Hatay’da deprem sonrası yükselen nitelikli projeler, kentin geleceğine güçlü mesajlar veriyor. Bu dönüşümün en dikkat çekici örneklerinden biri ise The Noria Hotel olarak öne çıkıyor. Nisan 2026’da açılması planlanan proje, yalnızca bir konaklama yatırımı olmanın ötesine geçiyor. Üstelik Hatay’ın ekonomik, sosyal ve mimari yeniden yapılanmasına doğrudan katkı sunmayı hedefliyor.
Özellikle deprem sonrası turizm yatırımları incelendiğinde, The Noria Hotel ölçeği ve vizyonu ile ayrışıyor.
Peki bu proje Hatay için neden bu kadar önemli kabul ediliyor?
The Noria Hotel Hatay’da Neyi Değiştirecek?
6 Şubat depremlerinin ardından Hatay, yeniden ayağa kalkma mücadelesi veriyor. Ancak kalıcı toparlanma için nitelikli yatırımlar kritik rol üstleniyor. Bu noktada bu otel, sorumluluk temelli yaklaşımıyla dikkat çekiyor.
DNR Otelcilik tarafından hayata geçirilen proje, Arsuz Karaağaç bölgesinde konumlanıyor. Dolayısıyla deniz, doğa ve kültürel miras aynı çatı altında buluşuyor.

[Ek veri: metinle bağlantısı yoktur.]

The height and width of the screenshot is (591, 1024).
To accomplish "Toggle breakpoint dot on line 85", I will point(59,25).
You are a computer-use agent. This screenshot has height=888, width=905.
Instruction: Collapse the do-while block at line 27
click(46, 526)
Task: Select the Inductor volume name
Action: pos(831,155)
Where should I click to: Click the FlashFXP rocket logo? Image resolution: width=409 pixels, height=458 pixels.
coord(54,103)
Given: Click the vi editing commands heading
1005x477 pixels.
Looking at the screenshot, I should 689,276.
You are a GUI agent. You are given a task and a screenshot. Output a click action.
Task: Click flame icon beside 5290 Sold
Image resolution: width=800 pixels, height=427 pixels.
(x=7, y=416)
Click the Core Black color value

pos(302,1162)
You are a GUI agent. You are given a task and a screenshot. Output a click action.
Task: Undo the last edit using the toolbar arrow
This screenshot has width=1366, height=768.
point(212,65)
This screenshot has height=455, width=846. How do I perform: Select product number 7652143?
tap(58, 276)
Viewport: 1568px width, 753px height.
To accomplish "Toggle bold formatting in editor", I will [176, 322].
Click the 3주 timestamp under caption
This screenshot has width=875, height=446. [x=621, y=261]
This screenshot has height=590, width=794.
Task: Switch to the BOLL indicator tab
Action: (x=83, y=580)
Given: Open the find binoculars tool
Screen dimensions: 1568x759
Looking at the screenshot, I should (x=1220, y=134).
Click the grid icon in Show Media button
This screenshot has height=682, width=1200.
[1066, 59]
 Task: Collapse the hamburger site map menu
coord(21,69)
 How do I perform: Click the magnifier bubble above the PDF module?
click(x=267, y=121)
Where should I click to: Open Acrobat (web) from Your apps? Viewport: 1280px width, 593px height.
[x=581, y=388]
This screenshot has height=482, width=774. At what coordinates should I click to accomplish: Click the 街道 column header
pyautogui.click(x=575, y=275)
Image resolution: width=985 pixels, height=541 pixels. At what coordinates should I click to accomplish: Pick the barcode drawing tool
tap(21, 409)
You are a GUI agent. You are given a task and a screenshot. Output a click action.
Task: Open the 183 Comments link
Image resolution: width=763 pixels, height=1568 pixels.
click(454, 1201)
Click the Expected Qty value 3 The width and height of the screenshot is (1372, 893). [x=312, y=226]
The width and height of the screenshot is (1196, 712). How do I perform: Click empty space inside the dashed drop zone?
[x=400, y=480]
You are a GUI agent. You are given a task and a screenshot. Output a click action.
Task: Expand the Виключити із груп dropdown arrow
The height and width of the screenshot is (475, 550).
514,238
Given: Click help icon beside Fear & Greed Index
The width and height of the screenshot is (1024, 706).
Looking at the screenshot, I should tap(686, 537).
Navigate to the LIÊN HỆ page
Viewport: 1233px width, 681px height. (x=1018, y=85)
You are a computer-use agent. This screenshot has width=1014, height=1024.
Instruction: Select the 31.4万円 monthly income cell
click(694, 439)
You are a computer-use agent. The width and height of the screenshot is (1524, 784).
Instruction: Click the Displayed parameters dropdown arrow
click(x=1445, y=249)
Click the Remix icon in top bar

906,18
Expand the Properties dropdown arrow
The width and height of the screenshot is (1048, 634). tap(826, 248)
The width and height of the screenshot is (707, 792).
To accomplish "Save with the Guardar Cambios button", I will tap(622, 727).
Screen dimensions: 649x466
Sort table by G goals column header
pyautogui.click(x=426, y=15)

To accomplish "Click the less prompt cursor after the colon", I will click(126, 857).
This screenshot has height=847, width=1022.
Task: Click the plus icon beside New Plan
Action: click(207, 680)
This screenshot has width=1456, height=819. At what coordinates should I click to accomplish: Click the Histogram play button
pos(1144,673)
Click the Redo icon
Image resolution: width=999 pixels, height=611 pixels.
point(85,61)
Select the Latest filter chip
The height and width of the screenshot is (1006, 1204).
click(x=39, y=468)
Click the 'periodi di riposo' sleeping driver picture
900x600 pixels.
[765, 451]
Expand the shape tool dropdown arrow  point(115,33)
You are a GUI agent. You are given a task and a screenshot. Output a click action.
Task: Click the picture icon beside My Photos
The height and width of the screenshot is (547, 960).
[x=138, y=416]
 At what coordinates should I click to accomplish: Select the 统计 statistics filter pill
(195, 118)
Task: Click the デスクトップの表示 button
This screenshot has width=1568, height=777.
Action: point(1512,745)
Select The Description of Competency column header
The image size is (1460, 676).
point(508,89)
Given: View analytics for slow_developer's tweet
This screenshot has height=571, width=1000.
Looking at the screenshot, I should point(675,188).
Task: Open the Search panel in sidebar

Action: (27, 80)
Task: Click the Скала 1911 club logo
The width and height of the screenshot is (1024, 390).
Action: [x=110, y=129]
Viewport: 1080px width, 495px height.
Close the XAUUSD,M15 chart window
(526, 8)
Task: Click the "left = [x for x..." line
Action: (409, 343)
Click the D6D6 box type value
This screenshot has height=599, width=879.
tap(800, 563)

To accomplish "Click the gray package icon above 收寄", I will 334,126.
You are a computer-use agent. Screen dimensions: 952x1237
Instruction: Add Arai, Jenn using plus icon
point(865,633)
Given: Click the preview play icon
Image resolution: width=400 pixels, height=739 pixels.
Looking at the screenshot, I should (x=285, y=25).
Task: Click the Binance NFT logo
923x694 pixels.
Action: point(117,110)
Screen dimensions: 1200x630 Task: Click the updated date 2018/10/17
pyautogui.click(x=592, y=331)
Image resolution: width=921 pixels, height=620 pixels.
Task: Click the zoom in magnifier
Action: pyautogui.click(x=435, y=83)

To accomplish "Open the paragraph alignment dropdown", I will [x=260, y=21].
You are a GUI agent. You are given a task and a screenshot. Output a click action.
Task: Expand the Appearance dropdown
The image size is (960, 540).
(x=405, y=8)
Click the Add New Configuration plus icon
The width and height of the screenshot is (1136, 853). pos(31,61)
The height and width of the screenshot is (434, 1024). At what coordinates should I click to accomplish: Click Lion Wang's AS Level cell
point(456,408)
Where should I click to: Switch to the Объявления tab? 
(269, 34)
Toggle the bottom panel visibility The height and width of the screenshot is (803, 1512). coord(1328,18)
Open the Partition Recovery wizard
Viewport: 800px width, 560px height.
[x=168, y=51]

Bu özellik, üst segment turizm arayan ziyaretçiler için önemli bir avantaj oluşturuyor.
Yatırımdan Öte Bir Sorumluluk Anlayışı
DNR Otelcilik Turizm Yönetim Kurulu Başkanı Çağrıl Dener, projeye farklı bir perspektif sunuyor. Dener’e göre The Noria Hotel, ticari kazançtan önce toplumsal faydayı merkeze alıyor. Bu yaklaşım, projeyi benzer otel yatırımlarından net biçimde ayırıyor.
Ayrıca bu duruş, bölgeye yatırım yapmayı düşünen girişimciler için güven verici bir referans oluşturuyor. Böylece Hatay’da zincirleme bir ekonomik canlanma ihtimali güçleniyor.
The Noria Hotel Teknik Özellikleri ve İstihdam Etkisi
The Noria Hotel, toplam 96 yatak kapasitesiyle hizmet vermeye hazırlanıyor. Otelin Nisan 2026’da faaliyete geçmesi planlanıyor. Bu tarih yaklaştıkça proje, turizm sektöründe daha fazla konuşulmaya başlanıyor.
Proje, doğrudan ve dolaylı olarak onlarca kişiye istihdam sağlamayı hedefliyor. Böylece yerel işgücü için yeni gelir kapıları açılıyor.
Aynı zamanda çevre esnaf ve hizmet sektörüne canlılık kazandırıyor.
Hatay Turizmi İçin Yeni Bir Referans Noktası
Deprem sonrası Hatay’daki nitelikli otel sayısı sınırlı kalmaktadır. Bu nedenle The Noria Hotel, modern turizm standartları açısından stratejik önem taşıyor. Üstelik proje, kentin yeni mimari kimliğine yön veren bir örnek olarak konumlanıyor.
Peki bu mimari yaklaşım nasıl şekillendi?
Hatay’ın Hafızasını Onaran Mimari Yaklaşım
Projenin iç mimarisinde Yeşim Kozanlı’nın imzası bulunmaktadır. Tasarım sürecinde kültürel süreklilik ön planda tutuluyor. Böylece The Noria Hotel, bulunduğu coğrafyayla güçlü bir bağ kuruyor.
Kozanlı’ya göre yapı, yalnızca estetik değil, iyileştirici bir mekân sunmaktadır. Geçmiş ile bugünü buluşturan bu anlayış, oteli yaşayan bir deneyime dönüştürüyor.
Uluslararası Ödül Hedefleri Dikkat Çekiyor
The Noria Hotel, yalnızca Türkiye’de değil, uluslararası arenada da ses getirmeyi amaçlıyor. Projenin IDA 2026, The Plan Awards ve iF Design Awards gibi platformlarda temsil edilmesi hedeflenmektedir.
Ayrıca BigSEE Architecture Awards ve International Hotel Awards listeleri de gündemde yer alıyor. Bu hedefler, Hatay’ın yeniden inşa sürecini küresel vitrine taşımayı amaçlıyor.